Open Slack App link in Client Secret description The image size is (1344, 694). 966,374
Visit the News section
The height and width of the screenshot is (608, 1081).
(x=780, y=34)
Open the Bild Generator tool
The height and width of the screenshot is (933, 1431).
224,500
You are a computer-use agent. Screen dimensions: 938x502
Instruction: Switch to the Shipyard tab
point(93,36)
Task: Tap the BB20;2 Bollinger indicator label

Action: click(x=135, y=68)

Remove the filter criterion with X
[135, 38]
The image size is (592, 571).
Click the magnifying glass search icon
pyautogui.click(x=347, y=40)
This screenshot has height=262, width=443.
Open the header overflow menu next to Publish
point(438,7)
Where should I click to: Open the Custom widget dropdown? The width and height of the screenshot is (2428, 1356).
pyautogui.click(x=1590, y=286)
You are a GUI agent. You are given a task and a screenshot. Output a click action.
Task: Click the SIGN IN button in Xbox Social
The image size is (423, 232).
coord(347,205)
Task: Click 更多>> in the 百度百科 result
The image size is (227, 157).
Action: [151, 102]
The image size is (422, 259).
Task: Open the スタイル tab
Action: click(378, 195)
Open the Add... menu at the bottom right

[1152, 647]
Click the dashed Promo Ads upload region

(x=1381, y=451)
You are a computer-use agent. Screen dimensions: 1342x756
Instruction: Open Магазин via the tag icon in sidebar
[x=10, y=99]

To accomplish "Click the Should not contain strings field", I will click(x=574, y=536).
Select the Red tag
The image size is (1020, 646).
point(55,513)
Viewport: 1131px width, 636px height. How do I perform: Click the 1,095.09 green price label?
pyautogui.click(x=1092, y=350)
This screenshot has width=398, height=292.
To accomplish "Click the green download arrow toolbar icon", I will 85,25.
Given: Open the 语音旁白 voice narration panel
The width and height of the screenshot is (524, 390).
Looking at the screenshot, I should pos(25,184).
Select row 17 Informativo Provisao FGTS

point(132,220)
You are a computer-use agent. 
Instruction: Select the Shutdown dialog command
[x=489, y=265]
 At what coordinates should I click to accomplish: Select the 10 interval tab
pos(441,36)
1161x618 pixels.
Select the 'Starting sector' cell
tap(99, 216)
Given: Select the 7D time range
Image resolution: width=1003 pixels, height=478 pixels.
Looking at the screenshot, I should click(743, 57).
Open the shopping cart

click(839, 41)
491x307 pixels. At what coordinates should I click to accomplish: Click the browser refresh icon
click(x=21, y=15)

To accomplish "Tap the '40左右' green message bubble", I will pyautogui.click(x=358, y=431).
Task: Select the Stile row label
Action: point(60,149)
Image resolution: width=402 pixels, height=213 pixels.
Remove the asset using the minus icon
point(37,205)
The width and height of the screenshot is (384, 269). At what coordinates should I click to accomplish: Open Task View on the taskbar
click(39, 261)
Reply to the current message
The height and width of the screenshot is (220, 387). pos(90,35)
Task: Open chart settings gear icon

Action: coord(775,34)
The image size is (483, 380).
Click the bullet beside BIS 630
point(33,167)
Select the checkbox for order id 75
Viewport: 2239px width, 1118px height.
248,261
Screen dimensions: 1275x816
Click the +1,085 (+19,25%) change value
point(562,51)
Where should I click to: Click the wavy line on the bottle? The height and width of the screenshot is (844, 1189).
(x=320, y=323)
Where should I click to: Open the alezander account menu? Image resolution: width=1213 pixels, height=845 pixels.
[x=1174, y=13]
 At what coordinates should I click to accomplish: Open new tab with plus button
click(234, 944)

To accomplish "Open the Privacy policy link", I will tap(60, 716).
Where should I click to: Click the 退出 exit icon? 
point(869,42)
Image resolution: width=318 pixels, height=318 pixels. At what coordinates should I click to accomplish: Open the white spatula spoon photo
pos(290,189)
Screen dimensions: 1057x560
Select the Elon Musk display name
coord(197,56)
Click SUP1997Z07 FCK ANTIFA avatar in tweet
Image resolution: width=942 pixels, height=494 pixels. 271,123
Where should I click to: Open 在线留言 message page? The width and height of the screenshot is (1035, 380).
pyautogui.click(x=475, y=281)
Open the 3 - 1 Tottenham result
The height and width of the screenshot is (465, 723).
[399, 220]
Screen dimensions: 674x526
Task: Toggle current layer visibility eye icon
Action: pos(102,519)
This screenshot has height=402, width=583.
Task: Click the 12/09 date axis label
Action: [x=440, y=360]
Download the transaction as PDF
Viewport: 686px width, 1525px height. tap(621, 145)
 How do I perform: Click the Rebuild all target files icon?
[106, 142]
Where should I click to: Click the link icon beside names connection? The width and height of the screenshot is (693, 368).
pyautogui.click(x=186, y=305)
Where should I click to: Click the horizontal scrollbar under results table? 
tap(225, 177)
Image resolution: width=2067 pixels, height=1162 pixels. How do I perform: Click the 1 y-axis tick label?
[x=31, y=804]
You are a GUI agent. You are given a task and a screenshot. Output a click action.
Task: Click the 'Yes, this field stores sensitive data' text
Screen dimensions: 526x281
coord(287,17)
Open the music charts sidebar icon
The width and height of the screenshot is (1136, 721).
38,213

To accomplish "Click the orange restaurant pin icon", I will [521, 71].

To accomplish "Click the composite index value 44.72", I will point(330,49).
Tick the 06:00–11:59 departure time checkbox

## STATED PROBLEM:
Show each line of the listing above that contains the word "button". Case counts, so a line only matches if its capital and small letters are the same.

## REPLY:
Task: Click the SIGN IN button in Xbox Social
 At what coordinates should I click to accomplish: Open new tab with plus button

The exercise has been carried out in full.